How to perform gene expression data analysis in JMP® Pro 17: Part 4 - Modelizati...

Valerie_Nedbal · Aug 21, 2023 10:20 AM

In this blog, I introduced a workflow for modelization of gene expression data in JMP Pro 17. Keep reading to see how to apply those steps.

Modelization

The Predictor Screening platform is useful for analyzing large data sets, in which hundreds or thousands of measurements on a sample are taken and require innovative approaches. For example, it can be used to help identify biomarkers from thousands tested in samples from patients with and without a condition to predict the condition. It can also be used to quickly screen the important biomarkers before doing any types of further analysis, such as modelization for reducing the complexity of the model and improving the accuracy of the predictive models.

Since the Predictor Screening platform uses a different methodology from Response Screening, it finds variables that drive large changes in the data by using a bootstrap forest model to screen for potentially predictors of your response.

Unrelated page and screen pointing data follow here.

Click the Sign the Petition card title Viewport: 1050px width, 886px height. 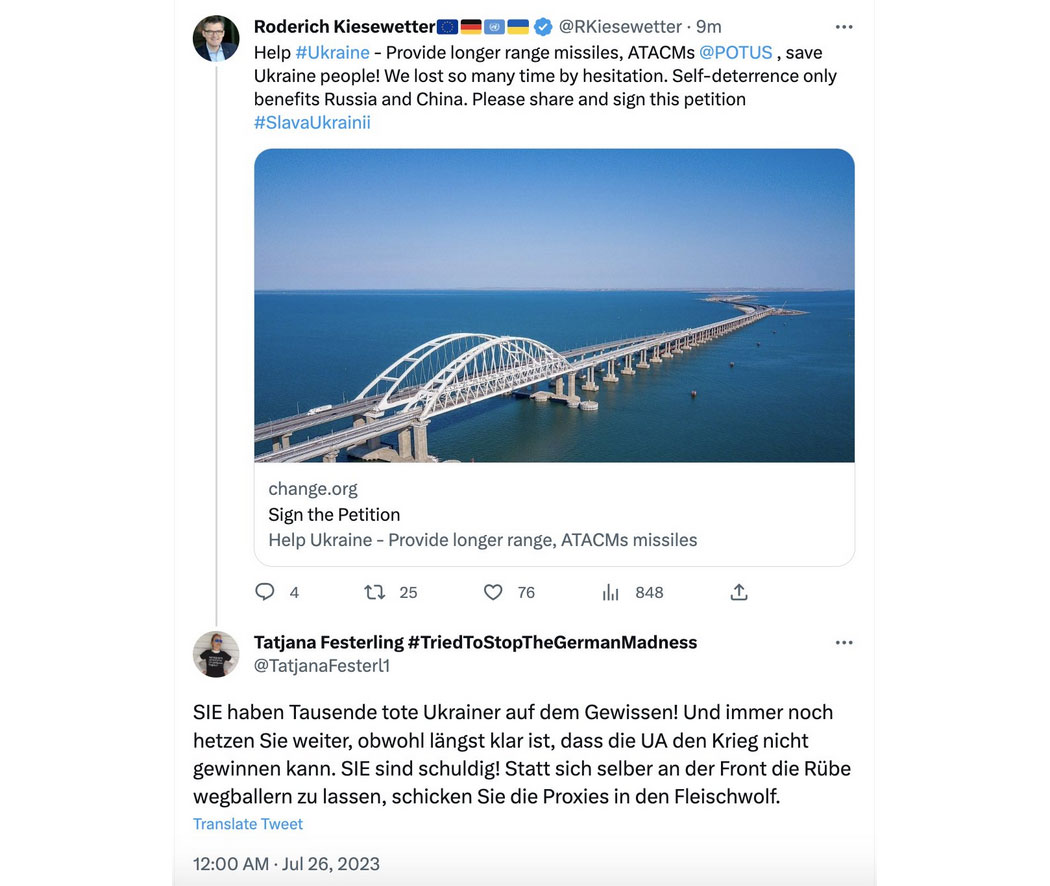click(334, 514)
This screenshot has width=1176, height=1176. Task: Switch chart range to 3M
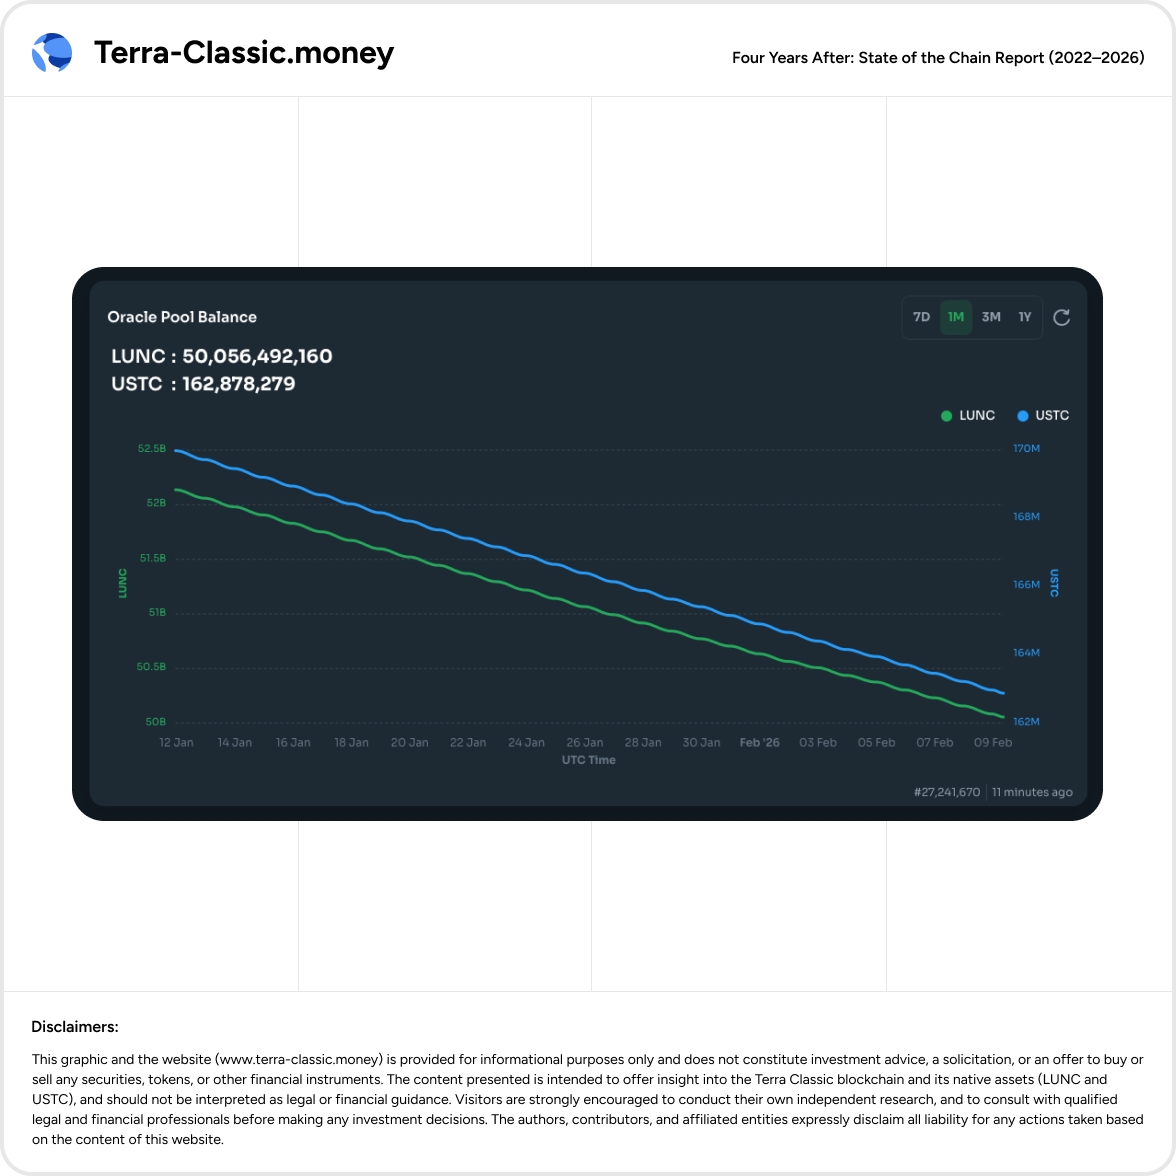point(991,317)
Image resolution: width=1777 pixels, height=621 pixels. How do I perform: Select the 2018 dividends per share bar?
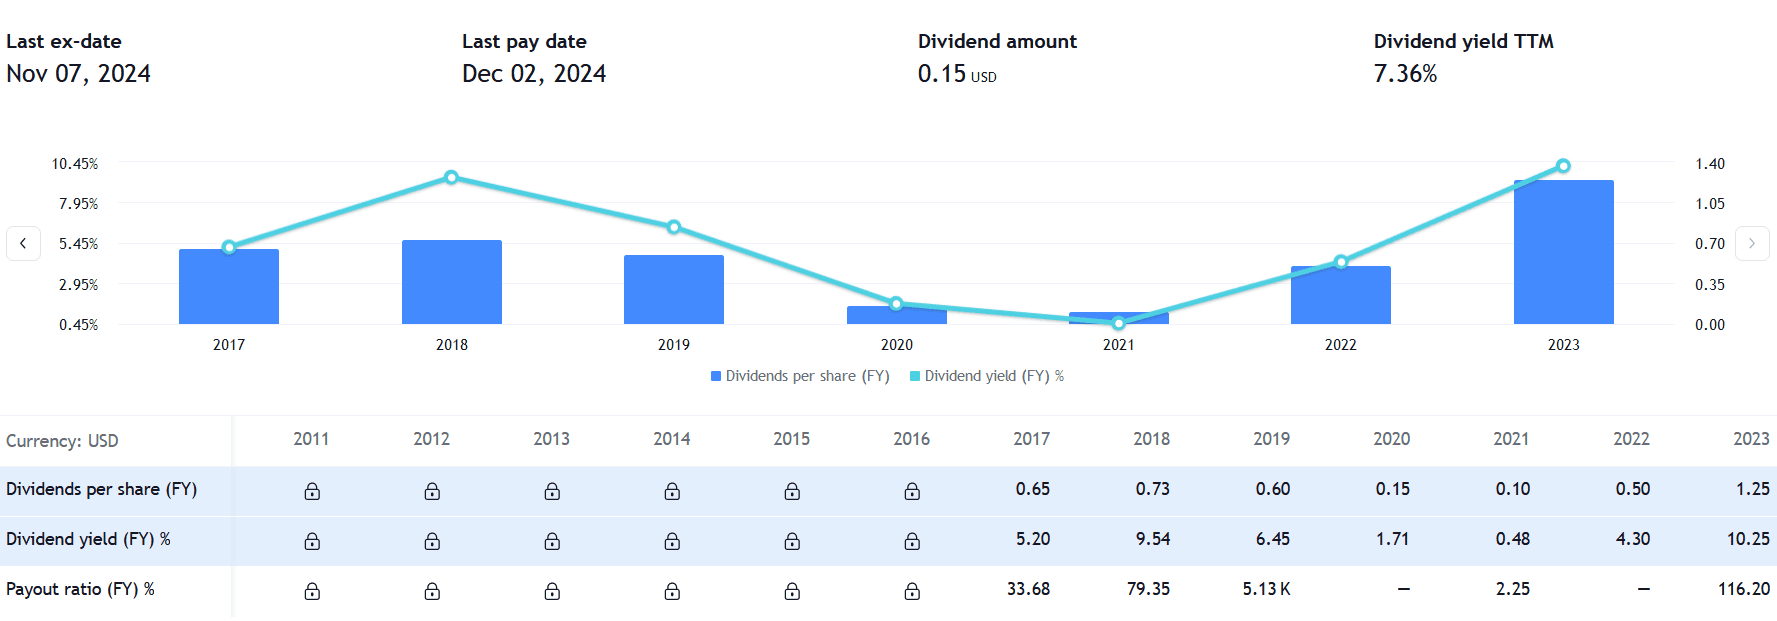click(x=451, y=283)
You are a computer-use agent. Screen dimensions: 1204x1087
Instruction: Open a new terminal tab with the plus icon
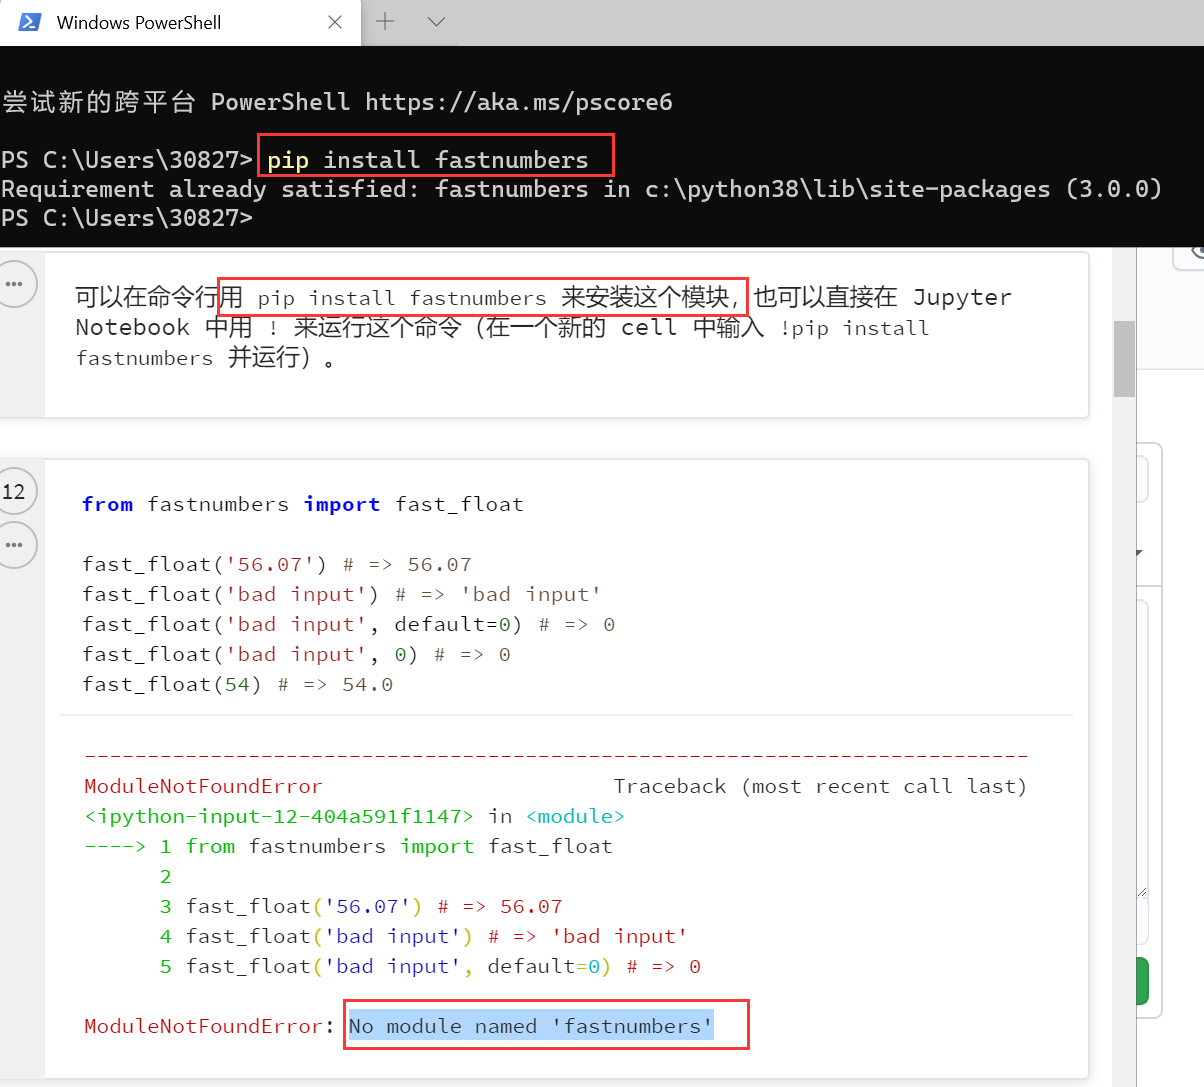pos(385,22)
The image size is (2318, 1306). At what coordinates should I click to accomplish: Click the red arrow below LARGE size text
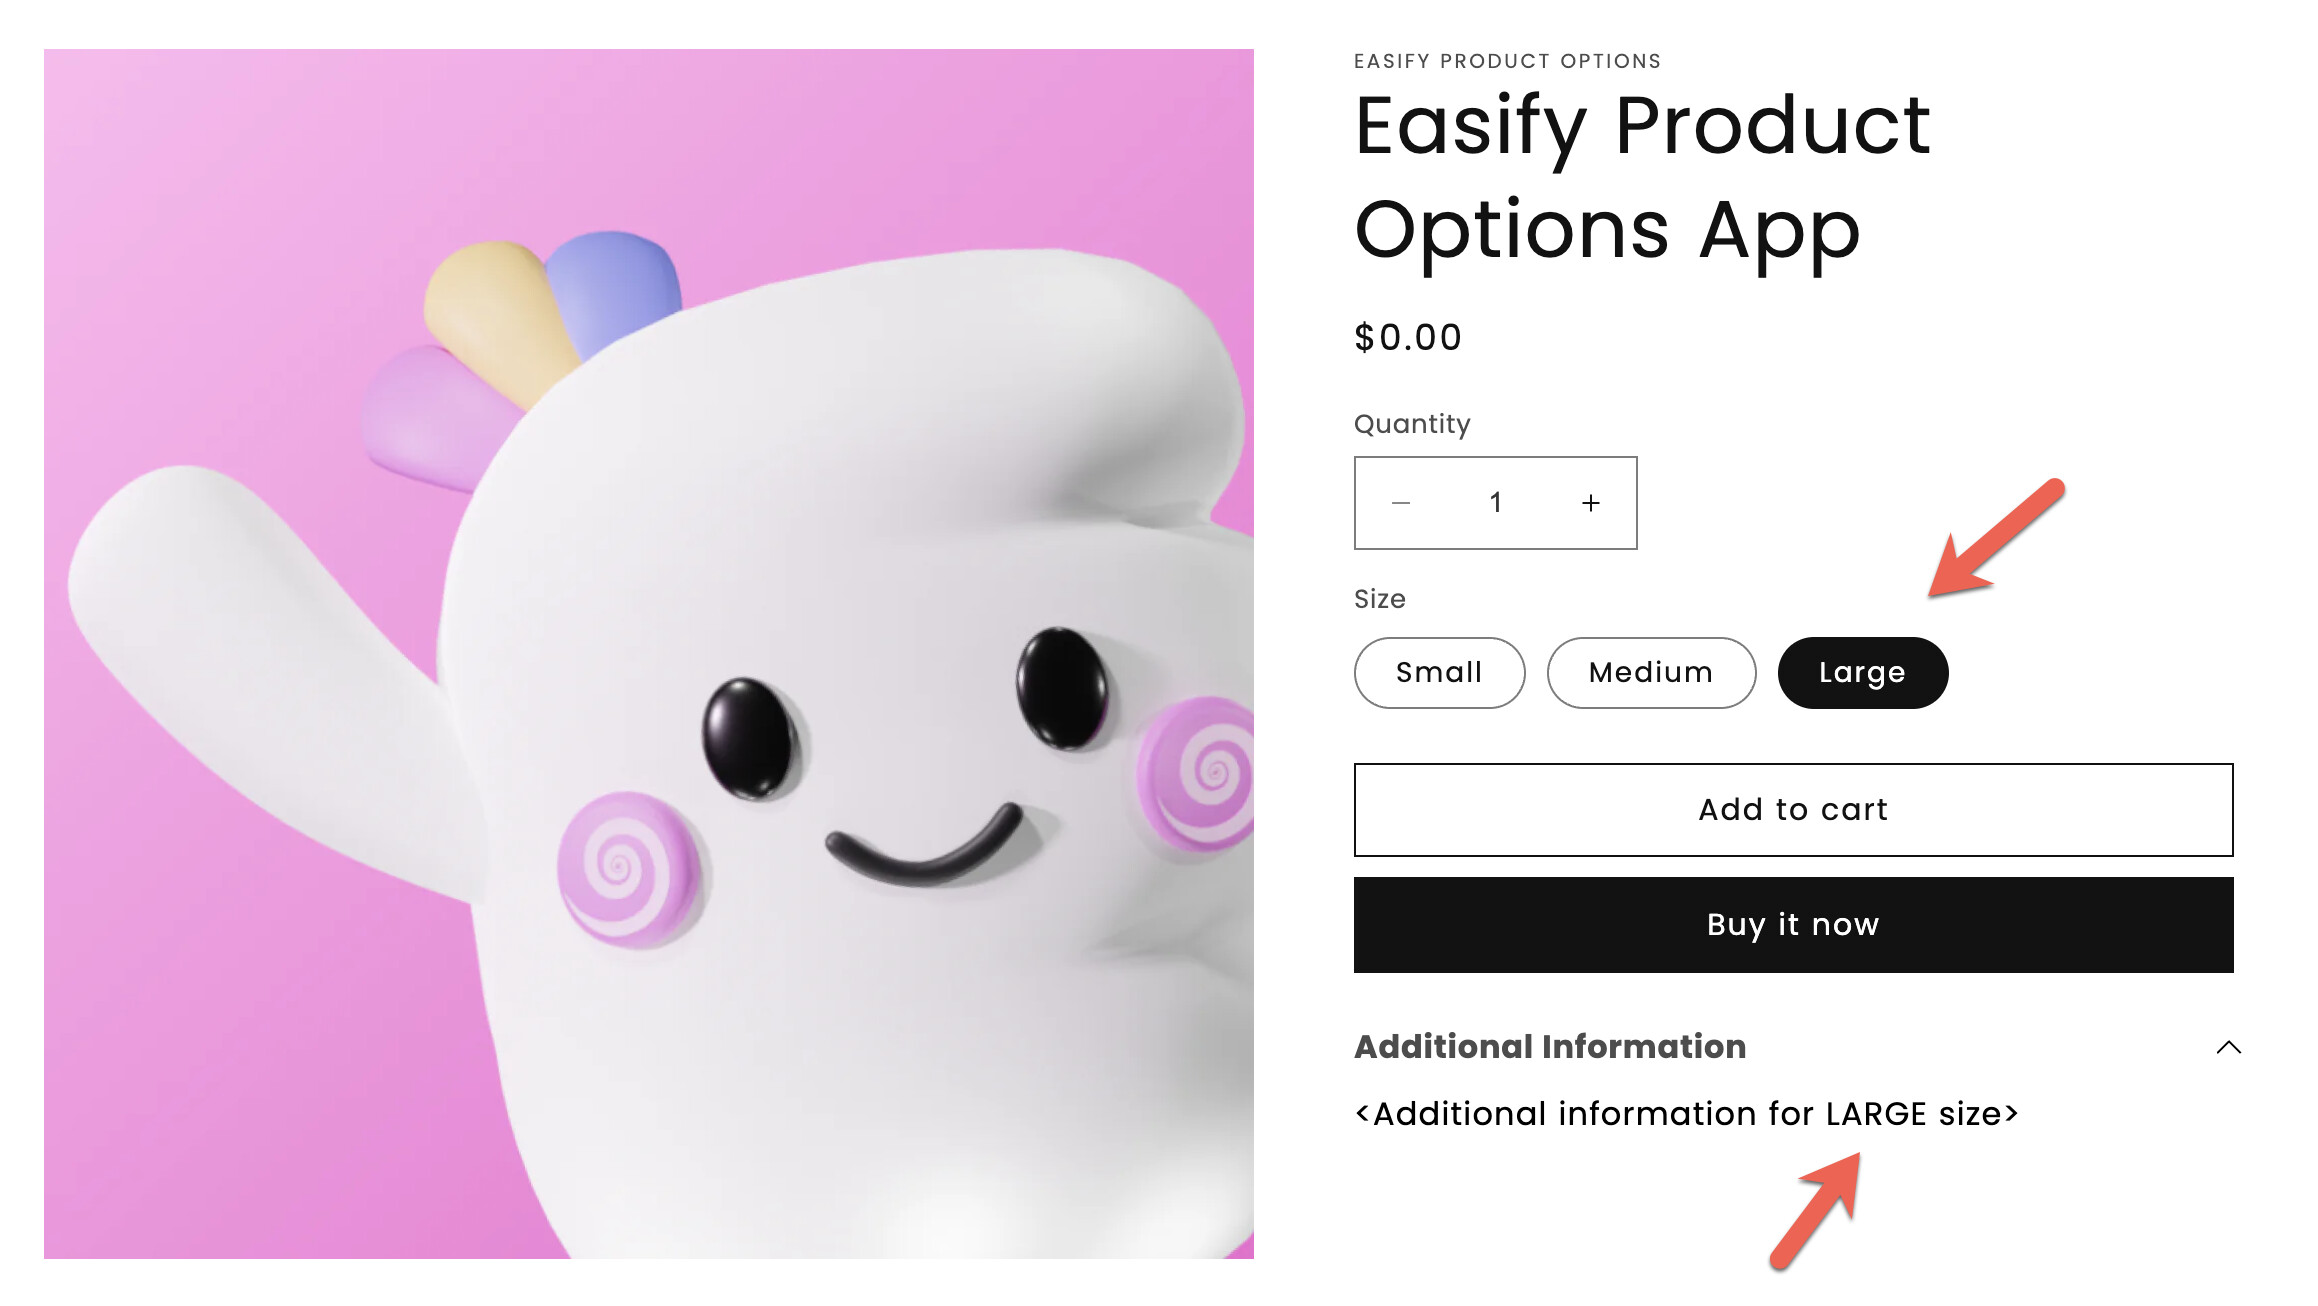tap(1816, 1211)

Here we can see the outcome of ranked predictor (biomarker) contributions:

Frequently, gene expression profiles display similarity, which suggests some co-regulation; it is often beneficial for reducing the number of candidates that are highly correlated. The Cluster Variables platform performs dimension reduction on the number of input variables to be used in a predictive model. It reduces inputs by finding groups of similar variables so that a single variable can represent each group.

It incorporates principal component analysis (PCA) in the clustering of the samples Statistical Details for the Cluster Variables Platform. PCA is a tool for understanding both the relationship between many variables and some of the underlying effects by revealing which variables are behaving similarly. It also reveals which variables are unique among the important variables.

Below, I selected the 50 most important variables from Predictor Screening and used them in the Cluster Variables.

In the cluster summary, we see only five unique groups of variables with the most representative variable. Note that the number of clusters can vary from one analysis to another, since the variables picked from Predictor Screening can vary from one analysis to another.

In this example, in Cluster 1, we can put 23 variables together because they are performing similarly. From this group, we only must look at Variable -15645. This single variable explains 81.3 % of the variation in the first principal component that it is occurring among those 23 variables. This single variable also explains 37.4% of all the variability among the 50 variables. Variable -15645 has the highest correlation with the variables in its cluster. In summary, Cluster Variables enables very quick analysis of uniqueness to allow us to further identify important variables that need to be analyzed in greater detail.

The next step is to model our genes to see how the level of their expression influences the response (Tissue Stage). The Model Screening allows us to automatically find the model that best fits the data. From the list of models suggested, we can choose the ones that we want to apply. In our case, the XGBoost performed the best with an RSquare of 97%.

From the XG Boost model, the Prediction Profiler enables us to detect how the level of gene expression will affect the predicted value of the response. Here we can see the level of expression of five genes have an impact of the differentiation stage of the tissue.

And just like that, JMP Pro 17 successfully identified a handful of biomarkers that differ in expression for different tissue types and tissue stages of preovulatory follicle development.